Wednesday, December 29, 2010

Interesting Recipes

A friend, knowing that I collect cookbooks presented me with a real gem. Printed in 1880. The pages are very lightly yellowed with age, but who ever had it must have taken really good care of it because it is still in surprisingly great condition.

I have been enjoying reading through it. Most of the recipes I wouldn't even think of trying their instructions nearly non existent. They range from incredibly bland and boring to some of the weirdest things I have ever heard of. There are some unique tips that I might try out some day but overall reading this book makes me very thankful that I got to grow up a century later when recipes had evolved to something much better.

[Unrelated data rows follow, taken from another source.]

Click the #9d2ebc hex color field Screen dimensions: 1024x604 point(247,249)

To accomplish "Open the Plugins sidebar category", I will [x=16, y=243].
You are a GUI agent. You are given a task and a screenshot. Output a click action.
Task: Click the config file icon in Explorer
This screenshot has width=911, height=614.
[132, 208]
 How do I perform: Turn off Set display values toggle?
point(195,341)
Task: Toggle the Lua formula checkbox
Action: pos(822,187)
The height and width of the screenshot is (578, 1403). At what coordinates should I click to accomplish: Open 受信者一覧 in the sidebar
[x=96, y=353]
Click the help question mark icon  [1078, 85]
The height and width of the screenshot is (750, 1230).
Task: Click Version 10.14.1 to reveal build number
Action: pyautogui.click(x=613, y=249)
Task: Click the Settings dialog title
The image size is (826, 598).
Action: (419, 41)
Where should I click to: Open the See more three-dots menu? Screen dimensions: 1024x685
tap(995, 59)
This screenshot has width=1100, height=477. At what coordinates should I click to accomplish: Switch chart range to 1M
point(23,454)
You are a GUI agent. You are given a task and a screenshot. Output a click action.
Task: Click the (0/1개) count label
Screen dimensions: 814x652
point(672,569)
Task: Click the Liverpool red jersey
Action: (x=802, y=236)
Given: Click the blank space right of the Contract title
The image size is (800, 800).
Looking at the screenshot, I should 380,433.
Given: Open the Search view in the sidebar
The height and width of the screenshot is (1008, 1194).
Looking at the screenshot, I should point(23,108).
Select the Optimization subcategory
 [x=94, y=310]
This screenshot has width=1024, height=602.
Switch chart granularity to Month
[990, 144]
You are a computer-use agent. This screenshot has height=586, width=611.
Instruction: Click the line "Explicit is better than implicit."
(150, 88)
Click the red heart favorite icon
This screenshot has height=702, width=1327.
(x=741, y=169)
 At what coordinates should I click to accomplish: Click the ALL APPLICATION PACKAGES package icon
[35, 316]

Here is a sample of the things found in the book.

Pot Pie
One pint sour cream, two eggs, one teaspoonful of soda, flour to stiffen. Bake or boil.

Needless to say I will not be making it.

Breaded Eggs
Boil hard and cut in slices, pepper and salt and dip in beaten raw egg, then in bread or cracker crumbs and fry in butter. Serve hot.

There are instructions on how to prevent a felon and the several cures. All sorts of home remedies are sprinkled through out the book with no rhyme or reason. With no index and no categories it must have been hard to find what you were looking for.

According to this book plans made on a Sunday will not hold. Any promises made on a Sunday can not be fulfilled.

Cure for corns .... Easy shoes.

Chickens may be cured of gapes by inhaling tobacco smoke.  I don't have a clue what gapes are. And the thought of trying to get them to inhale tobacco smoke. Mind boggling!

Croup can be cured in one minute with sugar and alum. take a teaspoon full of fine alum mixed with twice sugar. Be in haste.   Yowza! I was always under the impression alum was not something you want to ingest.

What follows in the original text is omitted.